Deux heures plus tard, dégrisé par l'épreuve du concert, le cœur en paix mais l'esprit vide, Max Delmarc somnolait à l'arrière d'un taxi. Comme celui-ci finit par s'arrêter, Max ouvrant l'œil reconnut son immeuble avant d'apercevoir, devant le portail, un très gros chien immobile qui regardait fixement dans sa direction. Une fois le chauffeur payé, le chien continua d'observer Max en train de descendre du taxi: c'était une bête vraiment volumineuse, de format terre-neuve ou mastiff, d'apparence pacifique et bonasse et qui finit par s'en aller, tiré par une longue laisse dont le regard de Max suivit en travelling le fil tendu pour aboutir à une personne de sexe féminin, envisagée de dos. Or même de dos, même de loin, même sous un réverbère en panne sur deux, Max n'eut aucun mal à reconnaître la femme surnaturellement belle qu'il lui arrivait de croiser dans le quartier. Voici qu'elle s'éloignait à présent, suivie de son animal, vers le square de la Villette. A une heure pareille.

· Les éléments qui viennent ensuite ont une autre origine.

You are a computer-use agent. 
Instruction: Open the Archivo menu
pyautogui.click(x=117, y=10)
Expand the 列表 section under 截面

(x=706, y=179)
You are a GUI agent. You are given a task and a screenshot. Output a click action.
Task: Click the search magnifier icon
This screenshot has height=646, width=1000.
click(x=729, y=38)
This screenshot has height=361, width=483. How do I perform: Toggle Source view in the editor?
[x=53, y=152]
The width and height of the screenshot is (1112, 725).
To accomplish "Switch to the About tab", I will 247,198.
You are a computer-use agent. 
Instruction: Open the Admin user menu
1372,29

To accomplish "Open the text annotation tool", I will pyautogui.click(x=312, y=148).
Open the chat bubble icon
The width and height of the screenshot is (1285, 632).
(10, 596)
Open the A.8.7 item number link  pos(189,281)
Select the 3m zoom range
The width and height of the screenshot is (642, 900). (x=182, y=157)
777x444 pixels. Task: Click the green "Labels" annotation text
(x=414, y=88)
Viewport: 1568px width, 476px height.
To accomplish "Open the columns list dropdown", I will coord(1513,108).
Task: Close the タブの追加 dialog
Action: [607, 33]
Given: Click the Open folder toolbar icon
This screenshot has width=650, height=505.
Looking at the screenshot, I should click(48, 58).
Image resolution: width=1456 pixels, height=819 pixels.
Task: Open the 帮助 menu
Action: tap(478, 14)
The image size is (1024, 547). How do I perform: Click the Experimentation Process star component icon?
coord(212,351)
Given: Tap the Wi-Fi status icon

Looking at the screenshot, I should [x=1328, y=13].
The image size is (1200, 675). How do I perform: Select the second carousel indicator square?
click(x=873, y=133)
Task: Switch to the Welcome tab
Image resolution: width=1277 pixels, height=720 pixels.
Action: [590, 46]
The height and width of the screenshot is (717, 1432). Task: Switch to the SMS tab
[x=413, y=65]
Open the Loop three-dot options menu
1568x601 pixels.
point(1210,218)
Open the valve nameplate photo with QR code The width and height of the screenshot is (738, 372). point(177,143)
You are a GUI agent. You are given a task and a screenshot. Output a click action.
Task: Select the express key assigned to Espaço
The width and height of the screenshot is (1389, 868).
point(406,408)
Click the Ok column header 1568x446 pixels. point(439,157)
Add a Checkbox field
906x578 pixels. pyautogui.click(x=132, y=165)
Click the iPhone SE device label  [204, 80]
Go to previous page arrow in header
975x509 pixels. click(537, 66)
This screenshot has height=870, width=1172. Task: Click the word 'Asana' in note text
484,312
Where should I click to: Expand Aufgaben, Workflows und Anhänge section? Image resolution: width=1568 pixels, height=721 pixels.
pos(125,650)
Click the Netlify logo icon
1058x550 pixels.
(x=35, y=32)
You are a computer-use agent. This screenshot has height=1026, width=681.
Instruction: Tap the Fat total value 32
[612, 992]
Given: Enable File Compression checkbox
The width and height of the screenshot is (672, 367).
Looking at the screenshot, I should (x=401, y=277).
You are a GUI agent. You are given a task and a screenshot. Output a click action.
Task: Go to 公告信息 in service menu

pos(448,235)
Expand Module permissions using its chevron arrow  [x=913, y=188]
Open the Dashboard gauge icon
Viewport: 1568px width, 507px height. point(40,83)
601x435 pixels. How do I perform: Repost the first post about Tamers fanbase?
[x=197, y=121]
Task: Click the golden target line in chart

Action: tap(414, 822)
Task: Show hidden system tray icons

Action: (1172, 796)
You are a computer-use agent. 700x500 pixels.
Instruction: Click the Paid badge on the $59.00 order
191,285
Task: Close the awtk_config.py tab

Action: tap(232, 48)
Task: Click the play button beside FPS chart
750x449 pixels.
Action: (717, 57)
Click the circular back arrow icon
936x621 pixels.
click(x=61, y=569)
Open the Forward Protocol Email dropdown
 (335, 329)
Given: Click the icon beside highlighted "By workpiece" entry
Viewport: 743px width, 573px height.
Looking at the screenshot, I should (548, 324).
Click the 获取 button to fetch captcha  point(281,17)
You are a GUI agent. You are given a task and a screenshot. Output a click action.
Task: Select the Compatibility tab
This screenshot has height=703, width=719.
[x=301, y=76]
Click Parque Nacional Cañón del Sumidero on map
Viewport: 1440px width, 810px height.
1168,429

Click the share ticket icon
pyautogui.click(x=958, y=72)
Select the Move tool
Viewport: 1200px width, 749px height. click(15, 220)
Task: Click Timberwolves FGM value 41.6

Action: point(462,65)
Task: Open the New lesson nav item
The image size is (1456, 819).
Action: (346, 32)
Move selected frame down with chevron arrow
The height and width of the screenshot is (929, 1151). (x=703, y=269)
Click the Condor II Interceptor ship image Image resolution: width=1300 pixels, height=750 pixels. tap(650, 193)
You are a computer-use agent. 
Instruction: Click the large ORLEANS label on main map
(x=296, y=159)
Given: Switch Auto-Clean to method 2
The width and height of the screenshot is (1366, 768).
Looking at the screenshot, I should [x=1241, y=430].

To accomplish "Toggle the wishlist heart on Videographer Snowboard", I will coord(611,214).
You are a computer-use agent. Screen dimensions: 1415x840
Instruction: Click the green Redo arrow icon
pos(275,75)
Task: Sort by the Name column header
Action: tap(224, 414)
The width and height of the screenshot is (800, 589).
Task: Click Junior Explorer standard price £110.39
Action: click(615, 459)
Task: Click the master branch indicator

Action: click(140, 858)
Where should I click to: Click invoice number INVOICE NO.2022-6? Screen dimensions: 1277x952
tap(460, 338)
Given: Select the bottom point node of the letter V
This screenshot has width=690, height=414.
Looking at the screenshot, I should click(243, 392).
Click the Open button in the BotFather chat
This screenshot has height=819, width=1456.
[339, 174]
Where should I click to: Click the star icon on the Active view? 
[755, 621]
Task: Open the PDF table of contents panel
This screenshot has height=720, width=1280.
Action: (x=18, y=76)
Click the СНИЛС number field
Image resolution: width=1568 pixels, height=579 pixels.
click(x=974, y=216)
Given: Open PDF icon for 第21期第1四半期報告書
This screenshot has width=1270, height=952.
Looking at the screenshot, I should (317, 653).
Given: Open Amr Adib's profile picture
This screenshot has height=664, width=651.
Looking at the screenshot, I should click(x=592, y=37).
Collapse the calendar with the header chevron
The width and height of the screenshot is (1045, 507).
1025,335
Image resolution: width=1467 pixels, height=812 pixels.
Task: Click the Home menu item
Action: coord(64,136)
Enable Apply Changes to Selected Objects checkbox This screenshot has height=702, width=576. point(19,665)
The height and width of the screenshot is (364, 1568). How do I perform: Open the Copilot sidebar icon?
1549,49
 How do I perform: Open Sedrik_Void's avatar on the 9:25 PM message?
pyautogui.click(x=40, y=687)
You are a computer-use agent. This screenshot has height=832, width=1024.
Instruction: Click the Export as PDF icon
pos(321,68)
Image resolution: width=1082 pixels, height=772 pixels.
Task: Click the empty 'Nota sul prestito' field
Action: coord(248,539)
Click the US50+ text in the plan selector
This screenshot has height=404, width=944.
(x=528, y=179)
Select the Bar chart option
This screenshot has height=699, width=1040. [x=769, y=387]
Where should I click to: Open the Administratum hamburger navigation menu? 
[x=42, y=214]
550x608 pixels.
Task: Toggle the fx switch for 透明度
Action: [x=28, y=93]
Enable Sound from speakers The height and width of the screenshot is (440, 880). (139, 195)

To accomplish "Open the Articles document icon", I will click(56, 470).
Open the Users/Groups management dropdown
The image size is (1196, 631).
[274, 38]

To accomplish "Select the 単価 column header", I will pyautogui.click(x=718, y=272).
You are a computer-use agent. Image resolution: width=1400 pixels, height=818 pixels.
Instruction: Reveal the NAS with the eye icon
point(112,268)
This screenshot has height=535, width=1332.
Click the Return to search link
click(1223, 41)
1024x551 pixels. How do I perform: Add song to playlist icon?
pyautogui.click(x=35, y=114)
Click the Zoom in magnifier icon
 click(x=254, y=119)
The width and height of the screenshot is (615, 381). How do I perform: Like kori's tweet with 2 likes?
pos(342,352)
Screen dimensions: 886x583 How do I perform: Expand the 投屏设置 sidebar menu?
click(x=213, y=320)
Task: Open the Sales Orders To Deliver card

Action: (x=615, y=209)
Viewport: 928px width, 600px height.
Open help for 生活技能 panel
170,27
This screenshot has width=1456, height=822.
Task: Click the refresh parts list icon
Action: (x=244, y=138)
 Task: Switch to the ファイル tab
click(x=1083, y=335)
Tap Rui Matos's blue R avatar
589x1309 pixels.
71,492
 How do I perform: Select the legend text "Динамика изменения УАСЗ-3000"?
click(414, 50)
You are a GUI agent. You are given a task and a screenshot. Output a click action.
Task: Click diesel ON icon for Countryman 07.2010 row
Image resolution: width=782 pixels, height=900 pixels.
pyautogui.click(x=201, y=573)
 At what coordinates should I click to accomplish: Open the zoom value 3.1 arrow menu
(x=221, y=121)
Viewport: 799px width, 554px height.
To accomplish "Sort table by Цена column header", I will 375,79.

Max n'est vraiment pas du genre qui aborde les inconnues dans la rue, surtout à une heure pareille. C'est une question de principe, bien sûr, mais pas seulement: le voudrait-il qu'il en serait incapable. Pourtant, était-ce un effet retard de tout l'alcool de la journée, sans doute mais peut-être pas seulement, le voilà qui se mit à suivre cette femme dans la ferme intention de lui parler. Il ne savait nullement ce qu'il allait lui dire, ne s'en inquiétait pas, ne s'étonnait même pas de ne pas s'en inquiéter, il trouverait au dernier moment. Hélas en arrivant à sa hauteur, soudain surpris de l'entendre parler toute seule, il s'aperçut qu'elle s'entretenait avec un téléphone mobile. Pas question de l'aborder dans ces conditions, aussi la dépassa-t-il d'un pas vif comme si de rien n'était, sans se retourner ni bien savoir où il allait, bien obligé de faire semblant d'y aller, improvisant un objectif qui serait justement le square de la Villette, à trois angles plus loin. Peu de monde à cette heure-ci dans les petites rues du quartier: le bruit de ses pas sonnait trop fort, semblait se répercuter contre les façades sombres et, comme il rendait gauche sa démarche, Max mal à l'aise s'imagina vu de dos. Puis, arrivé au square, son plan très simple était fixé: il allait rebrousser chemin pour croiser cette personne et cette fois il lui parlerait, toujours aucune idée de ce qu'il pourrait lui dire mais ce point, curieusement, lui semblait négligeable.